▶ [Cosa fare]
1. Trascrivi senza modifiche il tratto del diario di viaggio tra Barcellona e Valencia che va da "Dopo una giornata" fino a "e di benessere.".
2. Nel diario di viaggio tra Barcellona e Valencia, quali grandi città vengono messe a confronto con Valencia? Elencale tutte.
3. Prosegui il diario di viaggio tra Barcellona e Valencia a partire dalla sua ultima frase.
==== Testo riportato
A Barcellona arriviamo a metà pomeriggio, tempo di sconfiggere il traffico metropolitano e di raggiungere il nostro albergo (l’Acta Mimic) che consiglio a tutti: centrale, curato, ottimo rapporto qualità prezzo, situato in fondo alle Ramblas e a 200 metri dalla spiaggia; scarichiamo qualche valigia e corriamo nell’affollatissima spiaggia, dove riusciamo a trovare un angolino per stendere i nostri teli e a riposarci un po’ guardando divertiti, tra gli altri, dei ragazzi che fanno una partitella di calcio. Giunta l’ora dell’aperitivo, ci accingiamo in un chirinquito sul lungomare a bere un paio di tequila, dopodiché torniamo in albergo a prepararci per la sera, diretti ovviamente al porto olimpico, dove mangiamo come previsto paella catalana, beviamo sangria e passiamo una serata fantastica.

8-8 Partiamo da Barcellona con direzione Valencia dove abbiamo prenotato per due notti. Il viaggio non è molto lungo, anche perché l’autostrada che collega le due città è in perfetto stato e davvero poco trafficata, … Unico difetto: è un tratto molto oneroso!!! Arriviamo a destinazione dopo pranzo, ci sistemiamo al nostro hotel (Hotel Turia) che consiglio, pulito, vicino al centro, economico, prendiamo un autobus che ci indica il portiere dell’albergo e in pochi minuti raggiungiamo la parte marittima di Valencia. Facciamo una passeggiata per il lungomare, un sonnellino di un’oretta in spiaggia accompagnati da un tempo, purtroppo non molto bello, facciamo un aperitivo a base di sangria, e poi una gran cena di pesce in un ristorante sul mare.

9-8 Per il primo giorno da quando siamo partiti non dobbiamo toccare l’auto, e siccome è una giornata meravigliosa acquistiamo due biglietti per il Tour di Valencia con il bus scoperto. Una soluzione molto interessante che vale la pena provare, si può scendere e salire quante volte si vuole, ci sono tantissime fermate, è utilizzabile tutto il giorno ed effettua due percorsi distinti: la Valencia classica e quella marittima. Partiamo con quella classica, scendiamo e passeggiamo per le vie del centro, ammiriamo il Palacio Real, la Puerta de Serranos, il Mercado Central, la Torres de Quart, Plaza de la Reina, el Miguelete, ma ovviamente il tempo non ci consente di visitare accuratamente ogni monumento; successivamente ci spostiamo verso la parte marittima dove troviamo l’Oceanografico, l’Aquarium, il ponte di Calatrava, e il circuito del Gran Premio di Formula Uno.

Dopo una giornata intensa in visita alla meravigliosa Valencia, la sera ceniamo a base di vino e tapas fuori da un piccolo locale nella parte vecchia della città; la cosa che più ci stupisce di questa città rispetto ad altre grandi città dove siamo stati come Londra, Parigi, Roma, Berlino, la stessa Barcellona, è la sua tranquillità, il senso di pace e di vivibilità che trasmette, non abbiamo mai avuto un senso di pericolo né di freneticità, ci stupisce l’aria che si respira ….. In piena Spagna abbiamo trovato un oasi di pace e di benessere.
========
==== Voci estratte
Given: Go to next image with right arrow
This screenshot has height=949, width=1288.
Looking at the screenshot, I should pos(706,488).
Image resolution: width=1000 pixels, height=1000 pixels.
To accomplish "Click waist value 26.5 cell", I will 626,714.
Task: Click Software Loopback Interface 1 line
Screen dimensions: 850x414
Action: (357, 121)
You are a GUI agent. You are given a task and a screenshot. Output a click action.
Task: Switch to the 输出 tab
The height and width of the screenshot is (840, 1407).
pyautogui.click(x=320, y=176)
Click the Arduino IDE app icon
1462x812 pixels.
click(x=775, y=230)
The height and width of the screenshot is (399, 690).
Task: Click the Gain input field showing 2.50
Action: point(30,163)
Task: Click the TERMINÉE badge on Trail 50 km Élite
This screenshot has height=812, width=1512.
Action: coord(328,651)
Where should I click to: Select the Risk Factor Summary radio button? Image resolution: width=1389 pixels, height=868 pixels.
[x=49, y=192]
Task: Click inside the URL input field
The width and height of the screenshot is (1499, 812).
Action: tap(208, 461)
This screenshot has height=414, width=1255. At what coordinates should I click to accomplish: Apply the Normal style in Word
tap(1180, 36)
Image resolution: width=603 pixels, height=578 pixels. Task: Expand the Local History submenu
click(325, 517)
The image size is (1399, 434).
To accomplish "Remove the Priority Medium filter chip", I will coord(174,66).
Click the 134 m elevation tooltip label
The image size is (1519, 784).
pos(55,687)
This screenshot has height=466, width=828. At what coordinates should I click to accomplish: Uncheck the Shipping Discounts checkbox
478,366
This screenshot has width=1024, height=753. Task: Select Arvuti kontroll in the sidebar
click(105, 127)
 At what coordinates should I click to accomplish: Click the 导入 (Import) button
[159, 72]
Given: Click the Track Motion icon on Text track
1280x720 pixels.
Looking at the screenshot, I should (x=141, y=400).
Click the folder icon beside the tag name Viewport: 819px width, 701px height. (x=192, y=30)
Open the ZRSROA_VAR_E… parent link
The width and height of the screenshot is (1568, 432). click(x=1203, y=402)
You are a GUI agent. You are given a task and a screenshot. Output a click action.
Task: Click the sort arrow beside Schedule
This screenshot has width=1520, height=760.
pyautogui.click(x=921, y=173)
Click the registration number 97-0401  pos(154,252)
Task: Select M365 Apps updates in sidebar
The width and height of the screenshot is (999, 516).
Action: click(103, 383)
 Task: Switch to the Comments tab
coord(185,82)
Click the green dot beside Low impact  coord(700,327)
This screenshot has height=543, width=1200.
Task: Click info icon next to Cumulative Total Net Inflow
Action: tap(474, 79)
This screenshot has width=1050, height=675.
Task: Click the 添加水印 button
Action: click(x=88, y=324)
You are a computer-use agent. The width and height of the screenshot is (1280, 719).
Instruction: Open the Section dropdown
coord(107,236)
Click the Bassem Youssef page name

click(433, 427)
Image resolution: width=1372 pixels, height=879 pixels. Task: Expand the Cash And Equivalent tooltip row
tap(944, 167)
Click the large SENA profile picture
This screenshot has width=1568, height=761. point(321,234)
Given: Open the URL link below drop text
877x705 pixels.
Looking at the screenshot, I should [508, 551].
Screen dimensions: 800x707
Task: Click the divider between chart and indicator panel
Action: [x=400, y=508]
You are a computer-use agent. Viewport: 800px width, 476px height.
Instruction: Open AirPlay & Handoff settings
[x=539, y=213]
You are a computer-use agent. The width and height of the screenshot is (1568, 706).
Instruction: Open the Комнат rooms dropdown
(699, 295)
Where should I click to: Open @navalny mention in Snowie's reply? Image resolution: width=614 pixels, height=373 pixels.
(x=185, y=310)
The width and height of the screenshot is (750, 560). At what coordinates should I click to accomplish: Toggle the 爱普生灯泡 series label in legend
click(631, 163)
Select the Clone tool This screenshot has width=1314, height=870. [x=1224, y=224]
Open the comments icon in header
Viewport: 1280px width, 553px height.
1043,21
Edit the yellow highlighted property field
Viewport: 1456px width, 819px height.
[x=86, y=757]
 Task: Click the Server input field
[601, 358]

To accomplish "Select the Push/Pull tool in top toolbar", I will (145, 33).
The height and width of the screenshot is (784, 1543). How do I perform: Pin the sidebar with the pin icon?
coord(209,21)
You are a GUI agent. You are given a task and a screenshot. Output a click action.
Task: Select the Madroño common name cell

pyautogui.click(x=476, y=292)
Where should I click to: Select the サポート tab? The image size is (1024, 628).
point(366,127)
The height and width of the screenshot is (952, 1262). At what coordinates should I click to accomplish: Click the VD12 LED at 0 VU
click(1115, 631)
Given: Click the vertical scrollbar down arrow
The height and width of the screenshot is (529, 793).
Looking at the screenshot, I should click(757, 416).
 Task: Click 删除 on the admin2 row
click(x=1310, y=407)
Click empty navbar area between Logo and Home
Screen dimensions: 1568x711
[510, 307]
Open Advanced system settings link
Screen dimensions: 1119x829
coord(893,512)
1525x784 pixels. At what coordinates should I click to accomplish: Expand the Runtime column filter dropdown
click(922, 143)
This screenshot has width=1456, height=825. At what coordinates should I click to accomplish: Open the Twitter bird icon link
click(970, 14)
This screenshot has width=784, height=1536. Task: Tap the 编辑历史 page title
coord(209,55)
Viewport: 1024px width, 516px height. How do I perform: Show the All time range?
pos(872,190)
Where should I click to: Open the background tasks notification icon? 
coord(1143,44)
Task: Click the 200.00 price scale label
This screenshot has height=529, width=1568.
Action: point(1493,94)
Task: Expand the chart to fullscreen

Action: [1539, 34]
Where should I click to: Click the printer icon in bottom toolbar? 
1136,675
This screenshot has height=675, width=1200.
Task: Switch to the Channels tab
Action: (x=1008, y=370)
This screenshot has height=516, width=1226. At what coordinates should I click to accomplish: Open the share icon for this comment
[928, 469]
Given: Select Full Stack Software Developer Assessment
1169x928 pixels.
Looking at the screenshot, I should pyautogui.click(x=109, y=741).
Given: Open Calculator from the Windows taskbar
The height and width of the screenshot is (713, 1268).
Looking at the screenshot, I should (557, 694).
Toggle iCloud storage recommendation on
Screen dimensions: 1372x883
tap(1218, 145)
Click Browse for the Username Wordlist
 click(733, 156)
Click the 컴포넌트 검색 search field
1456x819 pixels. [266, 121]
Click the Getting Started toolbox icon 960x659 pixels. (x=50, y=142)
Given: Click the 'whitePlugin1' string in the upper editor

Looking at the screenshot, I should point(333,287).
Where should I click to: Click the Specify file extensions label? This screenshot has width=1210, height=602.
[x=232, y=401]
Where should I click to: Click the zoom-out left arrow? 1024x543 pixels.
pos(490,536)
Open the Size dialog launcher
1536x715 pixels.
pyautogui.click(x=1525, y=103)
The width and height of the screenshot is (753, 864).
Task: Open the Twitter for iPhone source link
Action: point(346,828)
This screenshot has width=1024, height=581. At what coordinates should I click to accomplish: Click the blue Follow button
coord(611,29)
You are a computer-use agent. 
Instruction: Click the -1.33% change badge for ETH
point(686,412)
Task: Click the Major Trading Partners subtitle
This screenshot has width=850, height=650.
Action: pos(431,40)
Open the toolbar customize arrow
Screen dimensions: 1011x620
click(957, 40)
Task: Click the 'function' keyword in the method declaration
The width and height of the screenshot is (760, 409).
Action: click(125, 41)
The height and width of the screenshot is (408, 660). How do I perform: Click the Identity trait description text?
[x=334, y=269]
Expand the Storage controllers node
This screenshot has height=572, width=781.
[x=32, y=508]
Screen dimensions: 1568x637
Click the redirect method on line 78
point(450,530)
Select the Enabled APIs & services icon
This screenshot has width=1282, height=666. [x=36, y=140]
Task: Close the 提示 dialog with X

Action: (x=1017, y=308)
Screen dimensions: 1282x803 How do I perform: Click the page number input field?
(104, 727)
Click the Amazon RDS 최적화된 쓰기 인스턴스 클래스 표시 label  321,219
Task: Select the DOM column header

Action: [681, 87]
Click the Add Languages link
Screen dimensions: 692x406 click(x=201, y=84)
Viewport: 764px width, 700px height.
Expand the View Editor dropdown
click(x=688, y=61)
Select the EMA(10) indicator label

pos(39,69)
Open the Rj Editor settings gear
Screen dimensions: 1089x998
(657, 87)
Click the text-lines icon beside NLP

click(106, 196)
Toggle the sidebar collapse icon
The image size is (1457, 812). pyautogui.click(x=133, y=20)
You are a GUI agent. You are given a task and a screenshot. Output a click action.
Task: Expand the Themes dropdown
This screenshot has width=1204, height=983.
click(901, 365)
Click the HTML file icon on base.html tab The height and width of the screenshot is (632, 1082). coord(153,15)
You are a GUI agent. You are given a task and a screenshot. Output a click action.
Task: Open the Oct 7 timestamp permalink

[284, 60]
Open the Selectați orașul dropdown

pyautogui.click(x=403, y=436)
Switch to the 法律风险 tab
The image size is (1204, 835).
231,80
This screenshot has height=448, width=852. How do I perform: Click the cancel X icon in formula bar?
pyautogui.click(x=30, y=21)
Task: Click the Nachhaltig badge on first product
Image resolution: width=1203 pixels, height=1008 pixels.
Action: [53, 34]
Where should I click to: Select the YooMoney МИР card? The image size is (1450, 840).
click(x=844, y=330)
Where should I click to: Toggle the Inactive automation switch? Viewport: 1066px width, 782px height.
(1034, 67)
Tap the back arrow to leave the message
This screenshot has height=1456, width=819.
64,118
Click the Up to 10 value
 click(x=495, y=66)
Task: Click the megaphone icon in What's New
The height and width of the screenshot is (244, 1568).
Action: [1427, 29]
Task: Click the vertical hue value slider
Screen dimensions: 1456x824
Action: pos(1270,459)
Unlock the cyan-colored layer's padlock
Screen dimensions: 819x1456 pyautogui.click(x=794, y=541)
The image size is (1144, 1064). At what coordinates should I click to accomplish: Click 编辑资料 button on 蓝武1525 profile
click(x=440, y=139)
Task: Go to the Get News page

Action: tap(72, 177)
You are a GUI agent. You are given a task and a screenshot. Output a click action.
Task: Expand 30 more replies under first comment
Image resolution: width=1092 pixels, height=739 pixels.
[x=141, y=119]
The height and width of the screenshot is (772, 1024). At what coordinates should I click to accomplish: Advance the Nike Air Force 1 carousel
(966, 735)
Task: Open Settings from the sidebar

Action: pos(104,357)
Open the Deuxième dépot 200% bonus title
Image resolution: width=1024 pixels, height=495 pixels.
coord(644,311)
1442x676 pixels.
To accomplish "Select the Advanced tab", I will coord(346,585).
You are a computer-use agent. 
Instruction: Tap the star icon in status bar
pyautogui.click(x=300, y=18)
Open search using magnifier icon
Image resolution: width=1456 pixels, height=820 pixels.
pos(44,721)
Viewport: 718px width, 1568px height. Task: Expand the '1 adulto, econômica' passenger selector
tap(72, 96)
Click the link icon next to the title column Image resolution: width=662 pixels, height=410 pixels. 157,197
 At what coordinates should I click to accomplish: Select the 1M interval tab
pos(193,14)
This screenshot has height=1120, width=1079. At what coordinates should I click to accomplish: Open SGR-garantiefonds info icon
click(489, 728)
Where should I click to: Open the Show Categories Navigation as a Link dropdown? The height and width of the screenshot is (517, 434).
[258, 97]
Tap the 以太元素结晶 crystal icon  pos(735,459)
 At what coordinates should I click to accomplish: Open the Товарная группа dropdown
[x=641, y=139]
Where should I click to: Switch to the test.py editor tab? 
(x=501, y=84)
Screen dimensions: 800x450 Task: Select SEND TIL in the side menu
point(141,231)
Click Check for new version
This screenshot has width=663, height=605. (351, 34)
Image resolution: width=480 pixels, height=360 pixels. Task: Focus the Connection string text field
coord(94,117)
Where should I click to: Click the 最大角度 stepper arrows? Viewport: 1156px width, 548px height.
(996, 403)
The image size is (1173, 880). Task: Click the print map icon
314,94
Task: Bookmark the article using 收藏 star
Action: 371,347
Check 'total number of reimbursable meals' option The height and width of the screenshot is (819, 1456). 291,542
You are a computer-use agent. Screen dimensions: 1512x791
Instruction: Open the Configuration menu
========
▶ [Risposte]
1.
Dopo una giornata intensa in visita alla meravigliosa Valencia, la sera ceniamo a base di vino e tapas fuori da un piccolo locale nella parte vecchia della città; la cosa che più ci stupisce di questa città rispetto ad altre grandi città dove siamo stati come Londra, Parigi, Roma, Berlino, la stessa Barcellona, è la sua tranquillità, il senso di pace e di vivibilità che trasmette, non abbiamo mai avuto un senso di pericolo né di freneticità, ci stupisce l’aria che si respira ….. In piena Spagna abbiamo trovato un oasi di pace e di benessere.

2. Londra, Parigi, Roma, Berlino, Barcellona

3.
10-8 Lasciamo Valencia con il rimpianto che un giorno in più ci sarebbe piaciuto restare, ma con l’entusiasmo per raggiungere la nostra prossima lontanissima meta, Algeciras, nel profondo sud, l’ultimo baluardo europeo del mar Mediterraneo prima dell’oceano Atlantico. Attraversiamo cosi la Comunitad Valenciana, la Region de Murcia ed entriamo finalmente in Andalusia, accolti dalla mitica sagoma del toro nero in cima alla collina, una delle immagini più note di tutta la Spagna, ma che qui trova sicuramente la sua collocazione migliore.

Per l’ora di pranzo facciamo una sosta a Granada, ci fermiamo in un caratteristico ristorante, dove pranziamo in una terrazza, con l’immancabile Gazpacho, e un polletto andaluso, prima di entrare all’Alhambra; non a caso il 10 agosto è anche il nostro terzo anniversario, e credo francamente non ci sia posto più bello e romantico al mondo dove festeggiare l’evento, anche se i 47° all’ombra prevedono un grande spirito di sacrificio e di adattamento.

I meravigliosi giardini andalusi, le fontane e i giochi d’acqua non solo offrono una vista da paradiso terrestre, ma anche refrigerio; l’acqua è fresca, limpida e potabile, un ottimo motivo per immergere testa e braccia e per prendere qualche sorso direttamente dalle fonti di questo luogo incantato; l’Alhambra è uno dei luoghi più belli che abbia mai visto nella mia vita.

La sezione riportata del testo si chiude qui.